4.3 Device Connection Diagram

The physical cabling map defines the exact interface connections between all boundary devices, including redundancy cross-connections, HA dedicated links, LACP/MLAG uplinks, and power distribution. The diagram below shows the dual-rack deployment with color-coded cables for each connection type. Correct physical cabling is essential for achieving the redundancy guarantees specified in the design — any deviation from the cross-connect pattern can create hidden single points of failure.

Figure 4.2: Physical Cabling Map — Dual rack deployment with color-coded cables: yellow (ISP uplinks), blue (data plane), red (HA heartbeat), gray (management); all connections labeled with port numbers

Figure 4.3: High Availability & Redundancy Architecture — Dual ISP with BGP failover, NGFW Active/Standby with state sync, MLAG core switches, and dual UPS/PDU power paths with RTO/RPO targets

Redundancy Strategy

Cross-connect routers to both firewalls: Router A and Router B each connect to both FW-01 and FW-02, eliminating any single-link failure that would isolate a firewall from ISP connectivity.
Use LACP/MLAG for inside and DMZ uplinks: All connections from firewalls to core switches and DMZ switches use link aggregation for bandwidth and redundancy.
Dedicated HA links separate from data: HA heartbeat and state synchronization links use physically separate interfaces and cables from data plane interfaces to prevent HA failures caused by data plane congestion.
Dual power paths: Each device connects PSU-A to PDU-A and PSU-B to PDU-B, which are fed from separate UPS units and ideally separate electrical circuits.

4.4 Business Logic and Exception Handling

The boundary security system processes traffic through a defined data flow and control flow. Understanding these flows is essential for troubleshooting, capacity planning, and designing SOAR playbooks.
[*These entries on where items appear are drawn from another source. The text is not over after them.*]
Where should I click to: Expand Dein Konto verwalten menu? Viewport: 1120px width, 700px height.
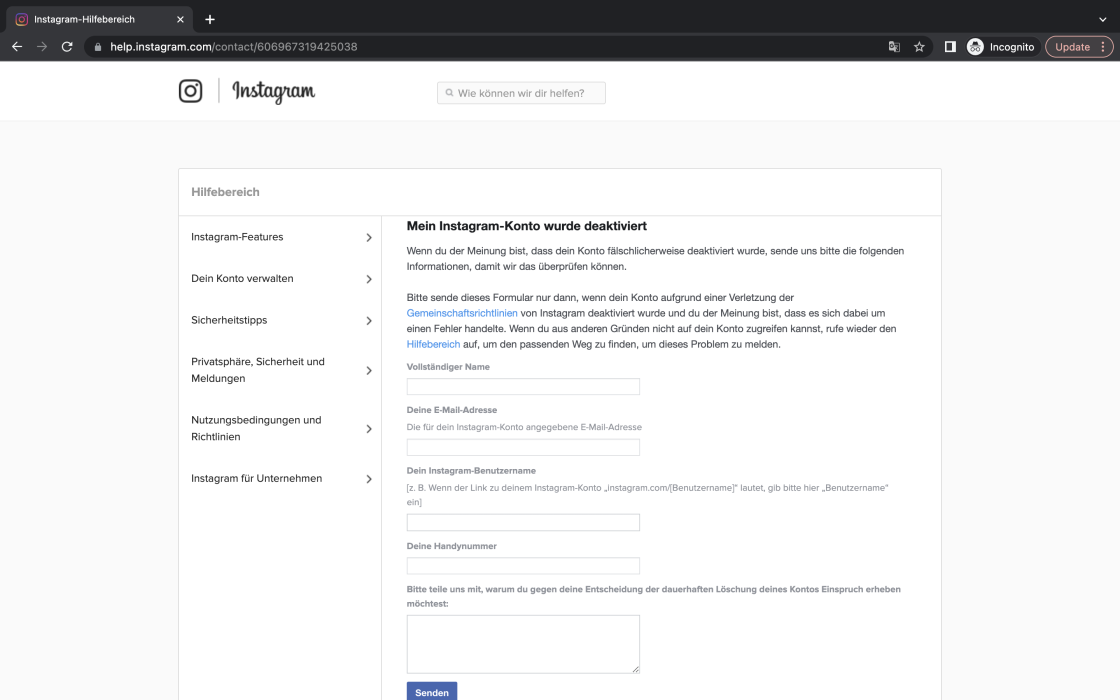pos(281,279)
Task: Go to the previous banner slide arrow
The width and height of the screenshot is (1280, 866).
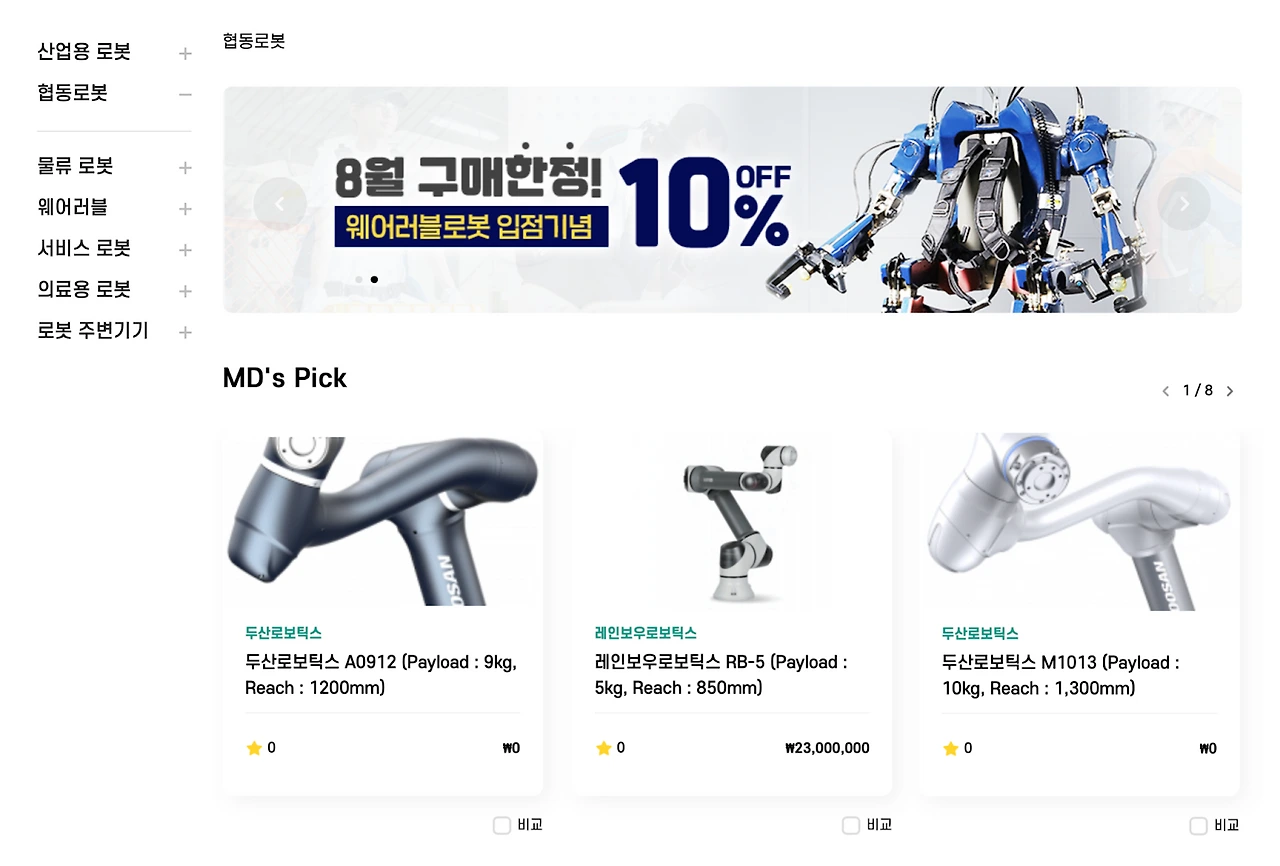Action: 280,204
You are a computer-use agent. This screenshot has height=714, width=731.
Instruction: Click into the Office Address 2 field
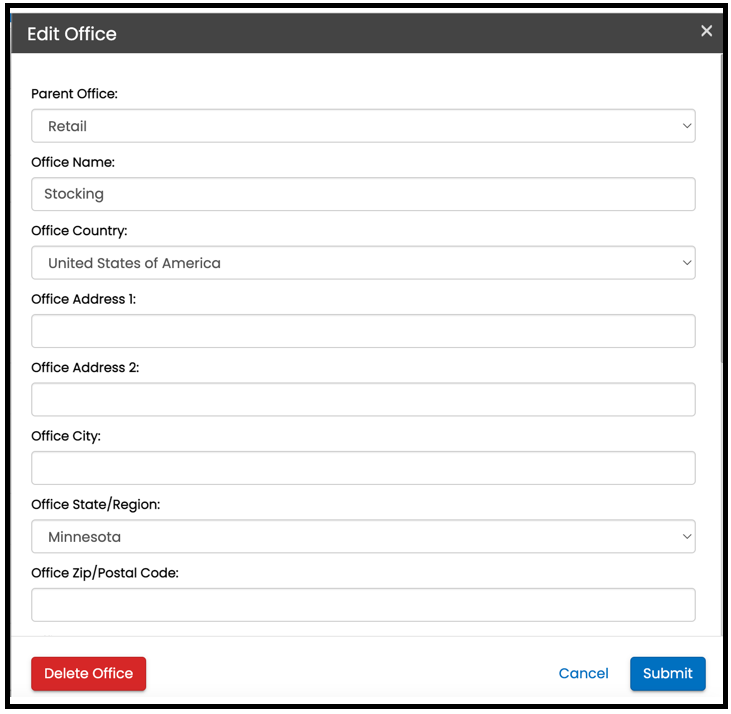(363, 399)
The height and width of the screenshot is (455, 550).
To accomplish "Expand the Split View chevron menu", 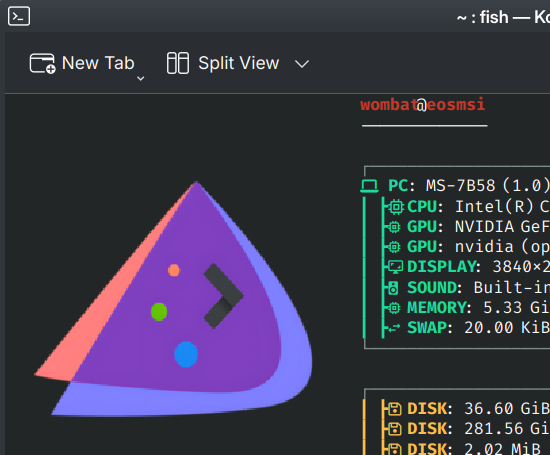I will point(302,64).
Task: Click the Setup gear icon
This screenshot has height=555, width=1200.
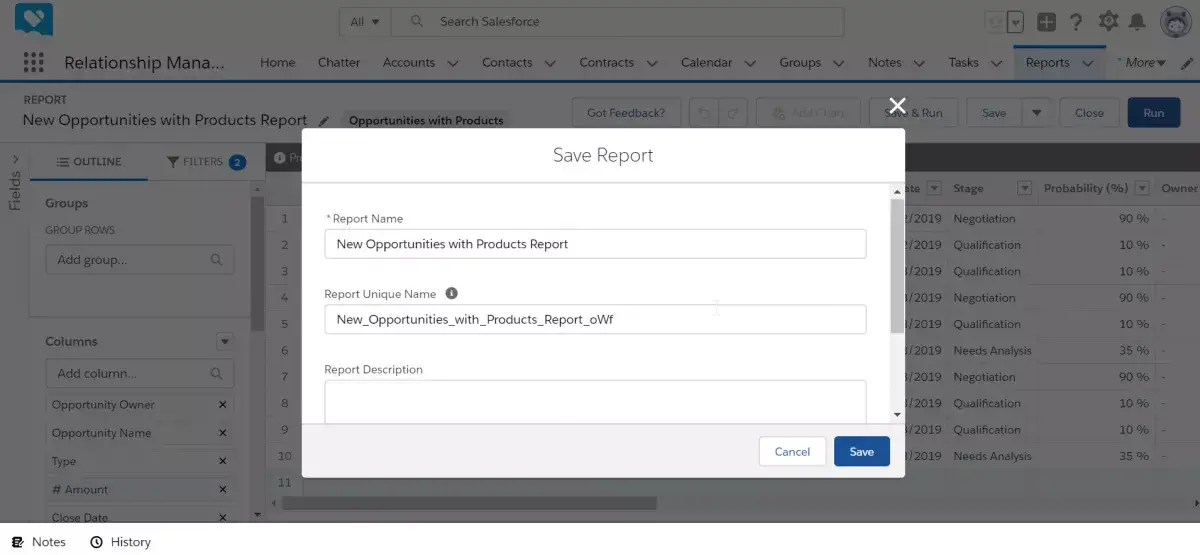Action: 1108,22
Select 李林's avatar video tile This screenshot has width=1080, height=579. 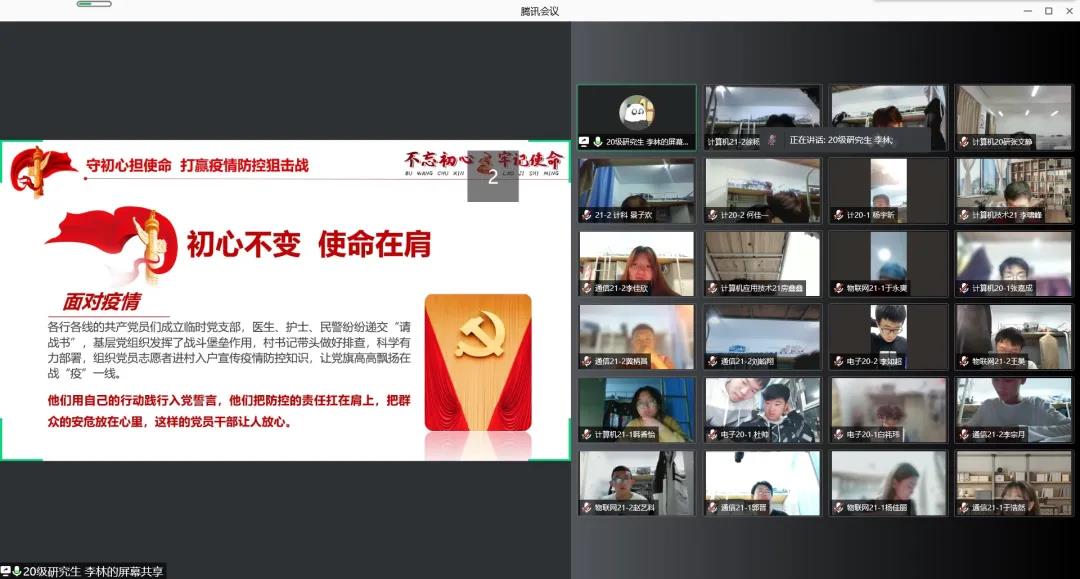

The exception handling procedures define how the system responds to three common failure scenarios that affect availability and security posture.

Data and Control Flows

Data flow: Classify traffic by source/destination zone → enforce L7 policy (app-ID, user-ID, IPS, URL) → log decision with full 5-tuple → forward to next hop or drop.
Control flow: SIEM correlates events across boundary, identity, and endpoint signals → SOAR triggers playbook with human approval gate → push temporary block rules, disable compromised user account, or open incident ticket.
Switchover: Health check fails on active NGFW → standby takes over within target RTO → routing adjacencies remain consistent → sessions preserved if state sync was active at time of failure.

Exception Handling

ISP Failure: BGP routing converges to the remaining ISP within the configured convergence timer (target: ≤ 30 seconds). Ensure that NAT and public IP mapping are planned for single-ISP operation, as some services may have ISP-specific IP dependencies. Monitor for asymmetric routing after failover.

Cloud Link Failure: Traffic fails over to the secondary tunnel or secondary region. Ensure that DNS health checks and application-level health checks are configured to detect the failure and redirect traffic before the tunnel failover completes. Verify that the secondary path has sufficient capacity for full traffic load.

WAF Backend Failure: The WAF must return a controlled error response (503 with custom error page) rather than allowing direct-to-origin bypass. Configure WAF backend health checks with appropriate thresholds and ensure that the error response does not expose internal infrastructure information.